# Cooking in Roaster Oven



## emae1 (Jul 10, 2011)

Could any of you advise me on how to bake a stuffed chicken breasts in my GE electric roaster oven? The recipe I have is a boneless, skinless chicken breast flattened, then stuffed with cheese and a green chili, rolled up, and breaded with egg and a cornmeal mixture. Do you think I could simply use the same temp/timing/instructions as the manual shows for "chicken pieces"?  

It is so hot here in OK that I have quit using my regular oven, but I want to fix this recipe for my daughter's birthday later this week.

Many thanks!


----------



## pacanis (Jul 10, 2011)

The thermometer is your friend when it comes to chicken. And many dishes.

That said, if a roaster oven is what I call a toaster oven, those small electric appliances that sit on our counters, I hope yours is better than mine. Mine doesn't handle "thick" food well at all. The outside usually ends up crispy by the time the inside is cooked or warmed through. As a matter of fact, I've been thinking of posting a question here in search of a new toaster oven that works a bit better than the usual 40-60 dollar models that I am used to.


----------



## Zhizara (Jul 10, 2011)

Welcome to DC, emae.  I've never used a roaster oven, but I'm sure you'll get plenty of help here.  Your recipe sounds good.


----------



## emae1 (Jul 10, 2011)

Thanks for your response.  The "roaster oven" is not a "toaster oven".  It's great for roasting a turkey or a roast or a whole chicken. I don't see any reason why it would not cook my recipe just fine, but I'm a little nervous to try it for a "company" dinner and was hoping to find someone who has had experience with that sort of recipe.

I have a rather small Black & Decker Toast-R-Oven that is a convection oven.  I love it!  It's great for baking small quantities or for simply toasting bread.  I highly recommend it. It's a model TRO4070B and I bought it at Walmart.  That's where I got the roaster oven and both of these appliance are "must haves" for me during the holidays because my stove has a rather small single oven.

Thanks again!


----------



## emae1 (Jul 10, 2011)

Thank you so much.  I am happy to have found this forum and I look forward to visiting often.  Having a wee bit of trouble finding my way around, but time and usage will take care of that.  

Thanks again for your nice welcome.


----------



## Kayelle (Jul 10, 2011)

Hi emae, and welcome to DC.

I think this is what you're talking about, right?
http://www.recipetips.com/glossary-term/t--36361/roaster-oven.asp

I don't see any reason why you couldn't use it for your recipe, but I don't know how well it would brown the chicken.  Maybe a good dusting of paprika on top of the chicken rolls would help with their lack of color on the finished product.
PS.......After re-reading your recipe, I don't think the egg and cornmeal mixture coating would be suitable unless you browned them in a skillet first.


----------



## pacanis (Jul 10, 2011)

Oh... is _that_ what those things are called.
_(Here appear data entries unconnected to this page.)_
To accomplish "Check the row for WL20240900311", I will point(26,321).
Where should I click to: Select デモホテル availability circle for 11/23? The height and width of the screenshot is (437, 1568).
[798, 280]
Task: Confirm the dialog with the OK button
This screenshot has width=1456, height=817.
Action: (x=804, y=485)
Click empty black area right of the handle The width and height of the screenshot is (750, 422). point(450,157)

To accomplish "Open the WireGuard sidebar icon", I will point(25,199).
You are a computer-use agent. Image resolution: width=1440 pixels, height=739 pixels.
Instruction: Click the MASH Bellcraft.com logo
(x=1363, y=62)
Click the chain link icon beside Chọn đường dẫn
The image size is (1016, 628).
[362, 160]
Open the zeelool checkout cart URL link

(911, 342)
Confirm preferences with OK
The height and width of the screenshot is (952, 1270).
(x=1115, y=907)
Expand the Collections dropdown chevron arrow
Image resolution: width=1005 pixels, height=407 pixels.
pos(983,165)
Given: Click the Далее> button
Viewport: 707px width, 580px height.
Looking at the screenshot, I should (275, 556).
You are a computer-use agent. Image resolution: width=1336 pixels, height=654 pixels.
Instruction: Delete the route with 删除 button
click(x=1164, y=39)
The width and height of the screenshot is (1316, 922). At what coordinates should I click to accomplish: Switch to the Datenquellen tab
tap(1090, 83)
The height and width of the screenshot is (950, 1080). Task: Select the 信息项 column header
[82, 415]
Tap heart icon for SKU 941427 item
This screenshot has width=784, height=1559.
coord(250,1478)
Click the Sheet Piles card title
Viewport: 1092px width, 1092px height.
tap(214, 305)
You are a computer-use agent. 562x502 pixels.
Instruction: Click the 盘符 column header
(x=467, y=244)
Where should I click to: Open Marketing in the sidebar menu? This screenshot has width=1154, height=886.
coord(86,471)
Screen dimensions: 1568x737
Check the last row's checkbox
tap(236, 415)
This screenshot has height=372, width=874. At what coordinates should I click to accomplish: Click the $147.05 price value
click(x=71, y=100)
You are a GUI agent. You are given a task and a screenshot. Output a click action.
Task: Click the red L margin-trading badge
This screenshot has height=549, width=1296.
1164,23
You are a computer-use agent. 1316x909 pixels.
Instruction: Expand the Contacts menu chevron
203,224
I guess I never considered them an oven. I think my mother used to call hers a roasting pan.

I'll look into the convection style toaster oven. Thanks for the tip.


----------



## PattY1 (Jul 10, 2011)

Kayelle said:


> Hi emae, and welcome to DC.
> 
> I think this is what you're talking about, right?
> Roaster Oven: Cooking Terms: RecipeTips.com
> ...




I googled the name and model she posted. It is a toaster oven. Black & Decker Toast-R-Oven TRO4070B Review: Powered by ConsumerGuide and HowStuffWorks


----------



## pacanis (Jul 10, 2011)

PattY1 said:


> I googled the name and model she posted. It is a toaster oven. Black & Decker Toast-R-Oven TRO4070B Review: Powered by ConsumerGuide and HowStuffWorks


 
That was probably in response to me saying that I was looking for a new toaster oven. I believe they recommended theirs to me, but they still have a roaster oven (or roasting pan to me  ).


----------



## Kayelle (Jul 10, 2011)

PattY1 said:


> I googled the name and model she posted. It is a toaster oven. Black & Decker Toast-R-Oven TRO4070B Review: Powered by ConsumerGuide and HowStuffWorks



Yes, that is what she is recommending for Pac., not what she intends to use for her recipe. 



> Thanks for your response.  The "roaster oven" is not a "toaster oven".   It's great for roasting a turkey or a roast or a whole chicken. I don't  see any reason why it would not cook my recipe just fine, but I'm a  little nervous to try it for a "company" dinner and was hoping to find  someone who has had experience with that sort of recipe.


----------